— start of Data listing —

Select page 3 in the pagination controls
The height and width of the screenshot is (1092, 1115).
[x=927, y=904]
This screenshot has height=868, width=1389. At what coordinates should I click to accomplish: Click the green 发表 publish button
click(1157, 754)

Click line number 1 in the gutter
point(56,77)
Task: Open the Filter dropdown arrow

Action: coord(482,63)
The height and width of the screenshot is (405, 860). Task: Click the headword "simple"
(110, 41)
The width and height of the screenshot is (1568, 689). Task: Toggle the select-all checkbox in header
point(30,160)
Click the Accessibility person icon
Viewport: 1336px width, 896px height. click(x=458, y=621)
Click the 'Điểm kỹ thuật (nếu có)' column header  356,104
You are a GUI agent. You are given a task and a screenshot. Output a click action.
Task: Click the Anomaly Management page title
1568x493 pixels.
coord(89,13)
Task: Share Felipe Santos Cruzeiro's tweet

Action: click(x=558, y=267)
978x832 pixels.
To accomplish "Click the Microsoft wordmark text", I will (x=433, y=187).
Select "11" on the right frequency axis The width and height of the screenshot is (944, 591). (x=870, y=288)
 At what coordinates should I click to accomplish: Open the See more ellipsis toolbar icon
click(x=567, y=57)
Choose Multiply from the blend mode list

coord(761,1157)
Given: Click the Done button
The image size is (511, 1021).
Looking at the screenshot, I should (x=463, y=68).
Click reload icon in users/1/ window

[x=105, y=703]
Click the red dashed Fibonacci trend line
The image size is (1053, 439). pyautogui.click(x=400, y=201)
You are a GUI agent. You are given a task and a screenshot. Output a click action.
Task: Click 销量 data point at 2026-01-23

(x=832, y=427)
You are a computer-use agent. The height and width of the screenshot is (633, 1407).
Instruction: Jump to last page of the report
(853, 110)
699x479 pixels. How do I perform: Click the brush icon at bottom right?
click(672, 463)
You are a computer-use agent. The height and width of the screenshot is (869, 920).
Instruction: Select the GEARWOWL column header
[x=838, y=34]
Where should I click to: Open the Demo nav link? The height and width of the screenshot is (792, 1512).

— end of Data listing —

Work to do -
Copy all of the material above word for word, keeping every line as it stands.

Answer in full -
Select page 3 in the pagination controls
The height and width of the screenshot is (1092, 1115).
[x=927, y=904]
This screenshot has height=868, width=1389. At what coordinates should I click to accomplish: Click the green 发表 publish button
click(1157, 754)

Click line number 1 in the gutter
point(56,77)
Task: Open the Filter dropdown arrow

Action: coord(482,63)
The height and width of the screenshot is (405, 860). Task: Click the headword "simple"
(110, 41)
The width and height of the screenshot is (1568, 689). Task: Toggle the select-all checkbox in header
point(30,160)
Click the Accessibility person icon
Viewport: 1336px width, 896px height. click(x=458, y=621)
Click the 'Điểm kỹ thuật (nếu có)' column header  356,104
You are a GUI agent. You are given a task and a screenshot. Output a click action.
Task: Click the Anomaly Management page title
1568x493 pixels.
coord(89,13)
Task: Share Felipe Santos Cruzeiro's tweet

Action: click(x=558, y=267)
978x832 pixels.
To accomplish "Click the Microsoft wordmark text", I will (x=433, y=187).
Select "11" on the right frequency axis The width and height of the screenshot is (944, 591). (x=870, y=288)
 At what coordinates should I click to accomplish: Open the See more ellipsis toolbar icon
click(x=567, y=57)
Choose Multiply from the blend mode list

coord(761,1157)
Given: Click the Done button
The image size is (511, 1021).
Looking at the screenshot, I should (x=463, y=68).
Click reload icon in users/1/ window

[x=105, y=703]
Click the red dashed Fibonacci trend line
The image size is (1053, 439). pyautogui.click(x=400, y=201)
You are a GUI agent. You are given a task and a screenshot. Output a click action.
Task: Click 销量 data point at 2026-01-23

(x=832, y=427)
You are a computer-use agent. The height and width of the screenshot is (633, 1407).
Instruction: Jump to last page of the report
(853, 110)
699x479 pixels. How do I perform: Click the brush icon at bottom right?
click(672, 463)
You are a computer-use agent. The height and width of the screenshot is (869, 920).
Instruction: Select the GEARWOWL column header
[x=838, y=34]
Where should I click to: Open the Demo nav link? The height and width of the screenshot is (792, 1512).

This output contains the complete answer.